*** RECORDS
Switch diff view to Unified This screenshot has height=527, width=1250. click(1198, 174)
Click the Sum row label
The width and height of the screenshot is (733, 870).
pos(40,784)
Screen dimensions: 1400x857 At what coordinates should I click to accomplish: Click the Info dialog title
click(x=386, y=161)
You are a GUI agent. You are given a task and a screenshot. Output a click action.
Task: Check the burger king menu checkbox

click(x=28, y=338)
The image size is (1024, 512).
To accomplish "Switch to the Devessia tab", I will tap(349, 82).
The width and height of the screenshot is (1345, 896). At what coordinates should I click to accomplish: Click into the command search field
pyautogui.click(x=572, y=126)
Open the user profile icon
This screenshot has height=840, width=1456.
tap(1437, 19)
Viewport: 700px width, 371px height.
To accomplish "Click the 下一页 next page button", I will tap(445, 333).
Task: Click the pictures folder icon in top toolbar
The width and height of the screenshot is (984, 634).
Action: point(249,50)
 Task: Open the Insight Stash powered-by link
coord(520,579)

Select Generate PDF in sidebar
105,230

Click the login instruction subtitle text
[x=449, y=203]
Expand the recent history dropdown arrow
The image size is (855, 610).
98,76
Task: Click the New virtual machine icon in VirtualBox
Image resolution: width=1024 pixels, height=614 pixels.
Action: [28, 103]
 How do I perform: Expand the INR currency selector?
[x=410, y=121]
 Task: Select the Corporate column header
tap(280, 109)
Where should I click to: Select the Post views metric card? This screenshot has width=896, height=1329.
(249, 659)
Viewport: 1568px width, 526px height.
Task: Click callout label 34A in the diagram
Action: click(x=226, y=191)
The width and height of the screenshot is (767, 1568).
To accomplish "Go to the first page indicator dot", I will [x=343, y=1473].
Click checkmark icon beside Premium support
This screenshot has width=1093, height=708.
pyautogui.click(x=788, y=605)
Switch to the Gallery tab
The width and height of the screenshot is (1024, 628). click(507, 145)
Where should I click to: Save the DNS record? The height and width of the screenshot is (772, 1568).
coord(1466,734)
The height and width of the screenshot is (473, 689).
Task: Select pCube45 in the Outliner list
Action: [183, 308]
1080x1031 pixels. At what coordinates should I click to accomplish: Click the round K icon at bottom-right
******
AIM: Copy out all of the entries above again, substituting "Change" for every occurrence of "Switch" and leaving everything else unchanged.

WRITTEN SOLUTION:
Change diff view to Unified This screenshot has height=527, width=1250. click(1198, 174)
Click the Sum row label
The width and height of the screenshot is (733, 870).
pos(40,784)
Screen dimensions: 1400x857 At what coordinates should I click to accomplish: Click the Info dialog title
click(x=386, y=161)
You are a GUI agent. You are given a task and a screenshot. Output a click action.
Task: Check the burger king menu checkbox

click(x=28, y=338)
The image size is (1024, 512).
To accomplish "Change to the Devessia tab", I will tap(349, 82).
The width and height of the screenshot is (1345, 896). At what coordinates should I click to accomplish: Click into the command search field
pyautogui.click(x=572, y=126)
Open the user profile icon
This screenshot has height=840, width=1456.
tap(1437, 19)
Viewport: 700px width, 371px height.
To accomplish "Click the 下一页 next page button", I will tap(445, 333).
Task: Click the pictures folder icon in top toolbar
The width and height of the screenshot is (984, 634).
Action: point(249,50)
 Task: Open the Insight Stash powered-by link
coord(520,579)

Select Generate PDF in sidebar
105,230

Click the login instruction subtitle text
[x=449, y=203]
Expand the recent history dropdown arrow
The image size is (855, 610).
98,76
Task: Click the New virtual machine icon in VirtualBox
Image resolution: width=1024 pixels, height=614 pixels.
Action: [28, 103]
 How do I perform: Expand the INR currency selector?
[x=410, y=121]
 Task: Select the Corporate column header
tap(280, 109)
Where should I click to: Select the Post views metric card? This screenshot has width=896, height=1329.
(249, 659)
Viewport: 1568px width, 526px height.
Task: Click callout label 34A in the diagram
Action: click(x=226, y=191)
The width and height of the screenshot is (767, 1568).
To accomplish "Go to the first page indicator dot", I will [x=343, y=1473].
Click checkmark icon beside Premium support
This screenshot has width=1093, height=708.
pyautogui.click(x=788, y=605)
Change to the Gallery tab
The width and height of the screenshot is (1024, 628). click(507, 145)
Where should I click to: Save the DNS record? The height and width of the screenshot is (772, 1568).
coord(1466,734)
The height and width of the screenshot is (473, 689).
Task: Select pCube45 in the Outliner list
Action: [183, 308]
1080x1031 pixels. At what coordinates should I click to accomplish: Click the round K icon at bottom-right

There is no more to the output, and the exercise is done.